---------- Record extracts
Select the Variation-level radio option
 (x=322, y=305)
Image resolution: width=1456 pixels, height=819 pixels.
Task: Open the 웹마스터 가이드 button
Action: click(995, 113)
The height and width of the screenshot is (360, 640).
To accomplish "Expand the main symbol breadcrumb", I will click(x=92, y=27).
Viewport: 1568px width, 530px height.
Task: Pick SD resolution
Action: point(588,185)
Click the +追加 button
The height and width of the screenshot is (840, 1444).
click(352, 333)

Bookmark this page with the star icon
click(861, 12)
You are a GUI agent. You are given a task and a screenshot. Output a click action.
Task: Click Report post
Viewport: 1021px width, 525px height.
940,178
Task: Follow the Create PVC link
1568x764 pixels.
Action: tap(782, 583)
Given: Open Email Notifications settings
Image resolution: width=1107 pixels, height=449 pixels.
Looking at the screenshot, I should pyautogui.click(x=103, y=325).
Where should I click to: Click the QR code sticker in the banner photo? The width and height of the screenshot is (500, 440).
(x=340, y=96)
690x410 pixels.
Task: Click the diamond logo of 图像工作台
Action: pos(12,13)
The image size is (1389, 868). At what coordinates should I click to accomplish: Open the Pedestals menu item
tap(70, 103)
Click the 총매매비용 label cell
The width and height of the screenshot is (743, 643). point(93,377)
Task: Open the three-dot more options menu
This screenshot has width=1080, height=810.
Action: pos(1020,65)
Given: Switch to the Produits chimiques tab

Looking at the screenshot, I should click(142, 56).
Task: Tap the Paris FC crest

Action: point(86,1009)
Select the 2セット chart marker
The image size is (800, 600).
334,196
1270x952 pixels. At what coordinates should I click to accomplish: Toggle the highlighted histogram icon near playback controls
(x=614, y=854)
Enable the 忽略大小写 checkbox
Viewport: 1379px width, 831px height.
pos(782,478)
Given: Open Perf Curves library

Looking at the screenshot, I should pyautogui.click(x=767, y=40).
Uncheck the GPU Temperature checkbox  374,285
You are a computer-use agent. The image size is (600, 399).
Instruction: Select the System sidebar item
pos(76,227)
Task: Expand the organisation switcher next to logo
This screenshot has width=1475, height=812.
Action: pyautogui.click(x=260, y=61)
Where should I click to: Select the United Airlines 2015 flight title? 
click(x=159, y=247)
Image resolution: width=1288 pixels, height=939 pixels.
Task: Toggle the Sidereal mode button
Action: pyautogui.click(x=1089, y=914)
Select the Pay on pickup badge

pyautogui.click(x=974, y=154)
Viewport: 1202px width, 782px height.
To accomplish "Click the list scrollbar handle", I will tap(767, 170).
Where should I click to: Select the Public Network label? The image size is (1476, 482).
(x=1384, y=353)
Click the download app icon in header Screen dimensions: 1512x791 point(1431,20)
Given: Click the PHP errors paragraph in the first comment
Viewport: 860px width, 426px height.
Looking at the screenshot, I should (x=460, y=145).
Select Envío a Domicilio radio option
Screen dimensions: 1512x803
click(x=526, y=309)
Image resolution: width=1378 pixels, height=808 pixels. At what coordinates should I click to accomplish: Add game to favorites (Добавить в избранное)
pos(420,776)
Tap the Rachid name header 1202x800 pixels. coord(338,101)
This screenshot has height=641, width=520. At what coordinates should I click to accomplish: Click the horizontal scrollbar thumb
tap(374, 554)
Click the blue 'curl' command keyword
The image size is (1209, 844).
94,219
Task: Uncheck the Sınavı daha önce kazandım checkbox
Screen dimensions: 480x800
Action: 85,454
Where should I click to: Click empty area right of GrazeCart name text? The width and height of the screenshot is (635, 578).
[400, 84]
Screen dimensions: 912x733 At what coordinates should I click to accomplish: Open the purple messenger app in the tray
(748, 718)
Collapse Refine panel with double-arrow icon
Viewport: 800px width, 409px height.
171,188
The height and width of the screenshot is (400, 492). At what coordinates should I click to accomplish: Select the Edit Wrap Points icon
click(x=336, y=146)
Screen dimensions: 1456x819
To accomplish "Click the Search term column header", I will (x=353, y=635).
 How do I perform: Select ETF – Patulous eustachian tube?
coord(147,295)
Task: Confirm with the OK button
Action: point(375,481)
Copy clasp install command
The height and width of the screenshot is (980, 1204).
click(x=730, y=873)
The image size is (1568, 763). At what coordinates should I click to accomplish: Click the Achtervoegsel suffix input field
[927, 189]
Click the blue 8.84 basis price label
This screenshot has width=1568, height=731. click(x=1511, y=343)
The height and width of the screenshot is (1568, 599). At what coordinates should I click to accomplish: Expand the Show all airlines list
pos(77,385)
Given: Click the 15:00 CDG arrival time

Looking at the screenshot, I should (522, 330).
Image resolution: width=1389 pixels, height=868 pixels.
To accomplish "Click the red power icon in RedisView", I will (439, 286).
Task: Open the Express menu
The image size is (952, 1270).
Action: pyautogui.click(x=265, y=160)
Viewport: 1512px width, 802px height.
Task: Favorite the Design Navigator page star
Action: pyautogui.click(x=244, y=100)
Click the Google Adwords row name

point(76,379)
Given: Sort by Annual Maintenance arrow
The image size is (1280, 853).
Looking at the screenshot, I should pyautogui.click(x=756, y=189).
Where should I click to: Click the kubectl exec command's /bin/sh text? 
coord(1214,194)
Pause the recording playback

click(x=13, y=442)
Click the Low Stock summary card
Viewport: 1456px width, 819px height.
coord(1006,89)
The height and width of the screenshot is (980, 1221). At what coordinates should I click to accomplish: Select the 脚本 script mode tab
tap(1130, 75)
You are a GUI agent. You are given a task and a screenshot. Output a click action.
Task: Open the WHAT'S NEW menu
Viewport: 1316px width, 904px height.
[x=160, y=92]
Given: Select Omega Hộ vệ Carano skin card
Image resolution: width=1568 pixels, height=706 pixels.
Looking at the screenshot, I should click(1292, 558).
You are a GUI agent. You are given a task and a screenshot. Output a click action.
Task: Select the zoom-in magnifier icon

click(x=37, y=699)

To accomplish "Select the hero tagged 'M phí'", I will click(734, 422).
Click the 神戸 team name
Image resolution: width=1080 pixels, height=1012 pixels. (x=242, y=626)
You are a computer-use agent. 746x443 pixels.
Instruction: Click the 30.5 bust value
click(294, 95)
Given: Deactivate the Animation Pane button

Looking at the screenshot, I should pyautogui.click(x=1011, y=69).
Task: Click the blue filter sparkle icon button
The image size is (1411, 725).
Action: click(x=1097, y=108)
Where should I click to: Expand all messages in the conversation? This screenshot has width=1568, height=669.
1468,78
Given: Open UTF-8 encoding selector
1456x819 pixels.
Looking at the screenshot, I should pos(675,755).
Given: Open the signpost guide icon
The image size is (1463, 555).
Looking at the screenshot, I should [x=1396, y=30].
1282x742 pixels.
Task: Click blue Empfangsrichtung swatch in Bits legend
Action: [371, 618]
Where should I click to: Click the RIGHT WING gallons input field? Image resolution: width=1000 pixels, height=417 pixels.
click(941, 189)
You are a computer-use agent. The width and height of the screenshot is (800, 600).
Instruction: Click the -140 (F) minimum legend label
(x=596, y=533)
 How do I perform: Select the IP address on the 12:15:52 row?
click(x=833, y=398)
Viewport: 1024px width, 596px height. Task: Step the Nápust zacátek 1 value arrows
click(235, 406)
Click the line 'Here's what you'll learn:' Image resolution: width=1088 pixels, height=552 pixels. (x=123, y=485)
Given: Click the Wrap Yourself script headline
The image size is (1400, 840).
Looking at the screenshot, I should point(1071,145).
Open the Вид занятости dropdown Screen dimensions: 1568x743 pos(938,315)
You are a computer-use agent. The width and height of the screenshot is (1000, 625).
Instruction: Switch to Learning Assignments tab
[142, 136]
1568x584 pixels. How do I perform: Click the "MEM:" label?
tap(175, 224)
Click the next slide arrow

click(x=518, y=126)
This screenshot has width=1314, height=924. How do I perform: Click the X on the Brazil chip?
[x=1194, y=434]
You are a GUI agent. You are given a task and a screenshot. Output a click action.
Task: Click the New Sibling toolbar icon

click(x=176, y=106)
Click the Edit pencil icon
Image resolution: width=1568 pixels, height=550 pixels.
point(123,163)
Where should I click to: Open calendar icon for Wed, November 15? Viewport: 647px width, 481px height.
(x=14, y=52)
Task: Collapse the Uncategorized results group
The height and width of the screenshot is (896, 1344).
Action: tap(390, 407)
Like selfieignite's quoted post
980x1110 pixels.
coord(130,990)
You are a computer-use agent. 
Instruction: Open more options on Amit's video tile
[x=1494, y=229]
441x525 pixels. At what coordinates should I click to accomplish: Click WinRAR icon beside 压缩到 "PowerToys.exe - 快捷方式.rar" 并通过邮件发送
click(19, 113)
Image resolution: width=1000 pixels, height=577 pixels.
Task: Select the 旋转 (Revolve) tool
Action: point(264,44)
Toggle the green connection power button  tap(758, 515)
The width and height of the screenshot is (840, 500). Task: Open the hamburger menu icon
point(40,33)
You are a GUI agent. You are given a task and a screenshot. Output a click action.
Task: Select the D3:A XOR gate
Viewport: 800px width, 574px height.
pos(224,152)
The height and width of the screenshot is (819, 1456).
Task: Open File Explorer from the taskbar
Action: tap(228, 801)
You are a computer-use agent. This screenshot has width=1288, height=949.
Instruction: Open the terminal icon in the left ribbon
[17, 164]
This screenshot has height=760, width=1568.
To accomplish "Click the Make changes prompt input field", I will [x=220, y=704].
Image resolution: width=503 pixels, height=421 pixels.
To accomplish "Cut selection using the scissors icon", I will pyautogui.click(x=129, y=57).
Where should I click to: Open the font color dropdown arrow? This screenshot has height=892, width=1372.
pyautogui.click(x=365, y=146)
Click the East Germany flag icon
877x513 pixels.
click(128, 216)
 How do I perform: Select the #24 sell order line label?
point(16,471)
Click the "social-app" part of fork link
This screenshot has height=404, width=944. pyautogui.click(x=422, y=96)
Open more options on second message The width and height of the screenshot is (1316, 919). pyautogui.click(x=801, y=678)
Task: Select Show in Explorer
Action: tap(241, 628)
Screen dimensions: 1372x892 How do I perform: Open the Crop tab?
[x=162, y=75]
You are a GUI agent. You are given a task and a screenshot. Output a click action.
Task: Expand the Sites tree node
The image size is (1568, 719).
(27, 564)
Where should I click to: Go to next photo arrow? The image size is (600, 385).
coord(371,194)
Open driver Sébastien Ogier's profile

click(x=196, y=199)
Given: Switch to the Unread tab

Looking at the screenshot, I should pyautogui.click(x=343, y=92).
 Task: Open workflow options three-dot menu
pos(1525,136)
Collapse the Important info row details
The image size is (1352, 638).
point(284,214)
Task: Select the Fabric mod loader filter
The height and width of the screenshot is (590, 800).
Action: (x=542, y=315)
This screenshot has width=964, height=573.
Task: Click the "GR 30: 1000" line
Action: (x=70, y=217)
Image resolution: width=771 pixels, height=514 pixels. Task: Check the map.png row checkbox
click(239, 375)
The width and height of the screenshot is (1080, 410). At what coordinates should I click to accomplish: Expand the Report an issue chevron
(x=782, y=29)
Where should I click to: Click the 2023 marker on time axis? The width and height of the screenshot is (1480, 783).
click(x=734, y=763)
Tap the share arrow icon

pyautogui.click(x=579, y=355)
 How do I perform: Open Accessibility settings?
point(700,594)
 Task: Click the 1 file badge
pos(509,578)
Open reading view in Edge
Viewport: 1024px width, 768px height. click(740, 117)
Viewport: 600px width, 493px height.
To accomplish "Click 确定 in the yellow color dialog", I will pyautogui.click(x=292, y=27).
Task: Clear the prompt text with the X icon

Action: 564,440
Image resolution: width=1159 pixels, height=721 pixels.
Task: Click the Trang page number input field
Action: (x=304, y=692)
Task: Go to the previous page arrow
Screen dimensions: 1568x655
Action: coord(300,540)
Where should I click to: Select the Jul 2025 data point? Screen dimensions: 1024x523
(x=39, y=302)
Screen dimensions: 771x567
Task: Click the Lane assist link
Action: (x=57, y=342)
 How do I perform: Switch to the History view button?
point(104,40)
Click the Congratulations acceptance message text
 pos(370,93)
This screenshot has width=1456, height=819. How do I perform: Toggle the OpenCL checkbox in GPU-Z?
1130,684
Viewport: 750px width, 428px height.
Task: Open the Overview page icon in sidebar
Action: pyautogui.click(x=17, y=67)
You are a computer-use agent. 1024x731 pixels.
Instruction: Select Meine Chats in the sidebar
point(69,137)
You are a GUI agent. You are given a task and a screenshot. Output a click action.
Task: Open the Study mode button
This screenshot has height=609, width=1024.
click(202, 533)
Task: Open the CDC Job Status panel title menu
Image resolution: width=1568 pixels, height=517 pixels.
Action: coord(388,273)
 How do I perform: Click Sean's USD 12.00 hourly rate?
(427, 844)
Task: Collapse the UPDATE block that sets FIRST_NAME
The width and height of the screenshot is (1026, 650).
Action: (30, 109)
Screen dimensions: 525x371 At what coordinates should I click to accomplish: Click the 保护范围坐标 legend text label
--------------------
▶ Short problem
Reproduce the records above verbatim, beginning at the line that contains "The width and height of the screenshot is (1080, 410)." and stopping after the line that contains "pyautogui.click(x=579, y=355)".

▶ Reply to the task
The width and height of the screenshot is (1080, 410). At what coordinates should I click to accomplish: Expand the Report an issue chevron
(x=782, y=29)
Where should I click to: Click the 2023 marker on time axis? The width and height of the screenshot is (1480, 783).
click(x=734, y=763)
Tap the share arrow icon

pyautogui.click(x=579, y=355)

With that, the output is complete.